Jan Oxenberg, a supervising producer on ABC's "Once and Again," is holed up eating tofu in the corner booth of Hal's, a concrete-and-art-laden restaurant on Abbot Kinney Boulevard in Venice, where they all live. She is joined by fellow writers Rich Wilkes ("Airheads"), Tony Puryear ("Eraser"), Ron Shusett ("Total Recall," "Minority Report"), Topper Lilien ("Where the Money Is") and Jodie Burke, who sold her script "Extremely Complicated Women" last year. Their mood is a mixture of defiance and gallows humor, with an undercurrent of unease that bobs up like an iceberg. All of them are pro-union, in the way most Americans are pro-apple-pie and pro-baseball. The WGA is all that protects them from being "pell-melled mercilessly," notes Shusett, who says that despite having written several hits he has had to resort to the union, merely to get the studios to pay him his fees. Wilkes went to the WGA because his name was left off the video box of the movie he wrote, and the guild forced the studio to reprint the boxes and pay a fine.

"You've got to support the union, but it's like a helpless feeling," says Lilien, a former musician.

"None of us wants a strike," says Wilkes, a gigantic 34-year-old with bleached-blond hair. "But we'll deal with it the best we can."

"It's like saying are we pro-tornado-coming-down-on-our-house," adds Lilien. "It's an act of God. I'm not anti-God."

While some like to joke that the battle between the writers and the studios is just a scuffle between the merely rich and the mega-rich, in truth, the median wage for the 11,500 guild members is $84,000 a year. And in any given year, only half the guild members are actually employed.

All of the Venice panel support themselves by screenwriting--most in fact, quite well. Yet, none has enough money that he or she never has to worry about money again. Even the threat of a strike has taken its toll on these writers.

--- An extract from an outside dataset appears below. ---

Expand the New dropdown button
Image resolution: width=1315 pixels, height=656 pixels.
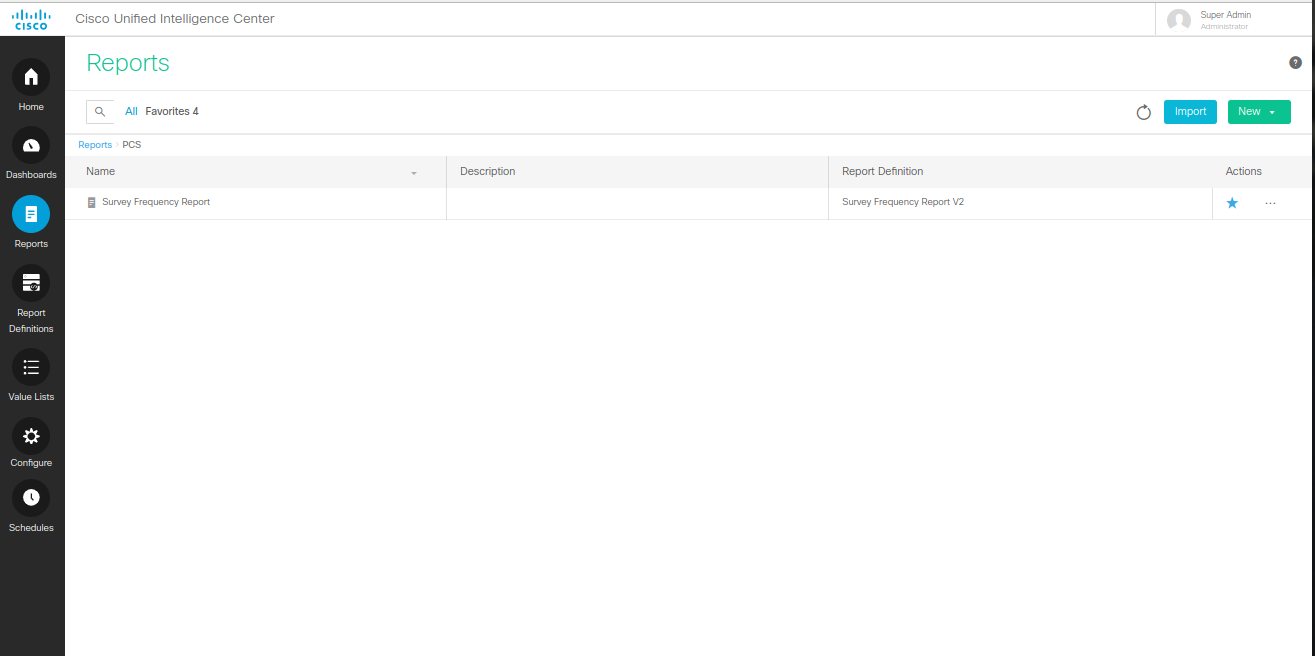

"I don't know what it's done to marriages at this table, but I've been insufferable," says Lilien, who worked for several months last year on the upcoming "Pearl Harbor."

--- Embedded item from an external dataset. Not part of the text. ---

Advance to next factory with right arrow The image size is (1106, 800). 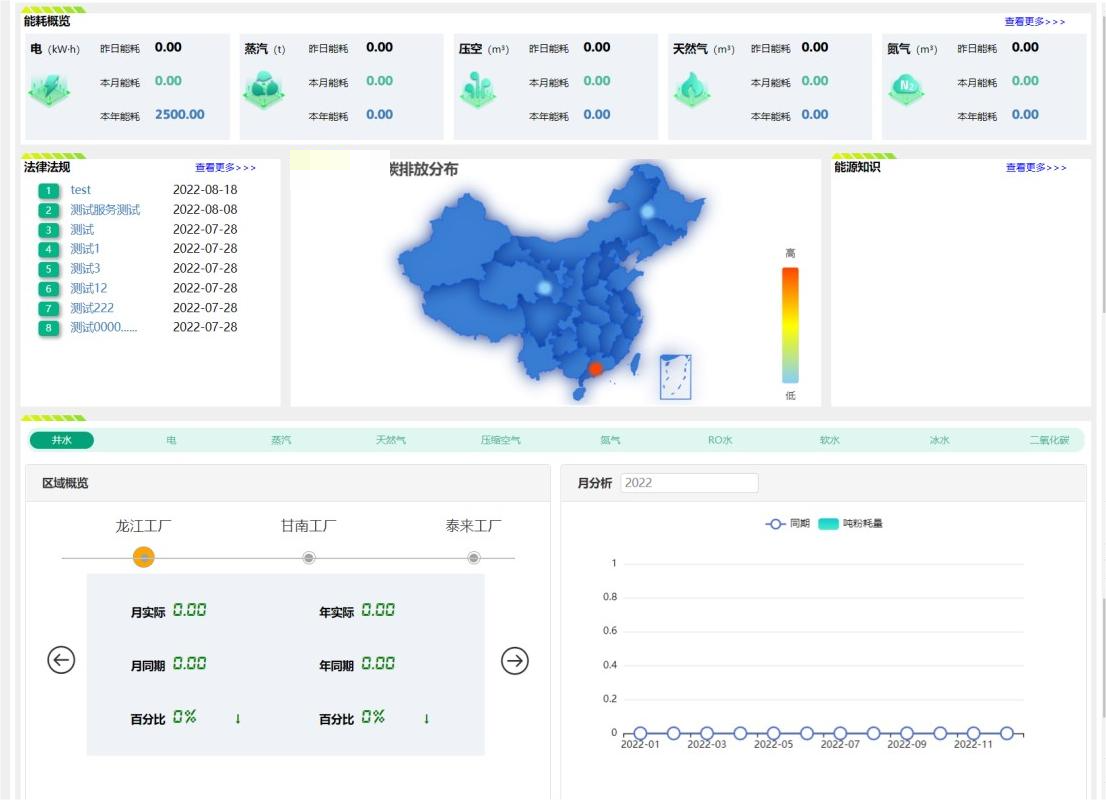point(514,660)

"I've been walking around for six months going, 'This is the apocalypse.' Because the bottom line is that most writers will find a way to get through, but there will be some Darwinian weeding out."

It's a phrase that sends visible shudders through the other writers, as a few choke back weakly, "Darwinian weeding out. . . ."

"There will be a lot of people who don't make it, and the thing that worries me is that our negotiating team is made up of some very successful people," Lilien says. (The guild is led by John Wells, one of the executive producers of NBC's "ER" and "The West Wing.") "They have to understand that in the 1988 strike [which lasted 22 weeks] I was lucky because I somehow hung on, but it devastated me financially. There are people out there who I just hope that this [strike] won't turn them away--because they have talent."

Indeed, for most working writers, whose careers are divided into hot streaks and cold spells, a strike can mean a crucial loss of momentum--as important to a writer as it is to a basketball team. "The saddest thing is [a career] is all about flow," says Lilien. "A bump like this undoes three years of hard work."

"In normal times, it's not easy getting work. It's so erratic," says Shusett. "When you realize you're not allowed to work, it's terrifying."

"There's a corporate culture in place to keep writers disenfranchised, to make writers anonymous and replaceable," says Puryear. "I think it was John Gregory Dunne who said, 'In Hollywood, the word writers is always used in the plural, as in I can always get more writers.' "

Not Just Dollars, but Respect Too

To a person, the writers agree with union demands for better residuals for foreign sales and cable TV. Burke is happy that the guild minimums are slated to go up. "Not everyone hits a million-dollar payday on their first spec sale--the ones you don't read about on the front page of Variety," she says.

A fourth of the working members of the guild only make the minimum, which is $88,614 for an original screenplay, but $23,611 for a rewrite and $11,800 for a polish, either of which could easily consume six months of a writer's time. They all chortle when they think that all that separates the two sides (according to the WGA figures) is $100 million spread over three years.

"You know what $100 million buys you? One bad movie!" crows Puryear.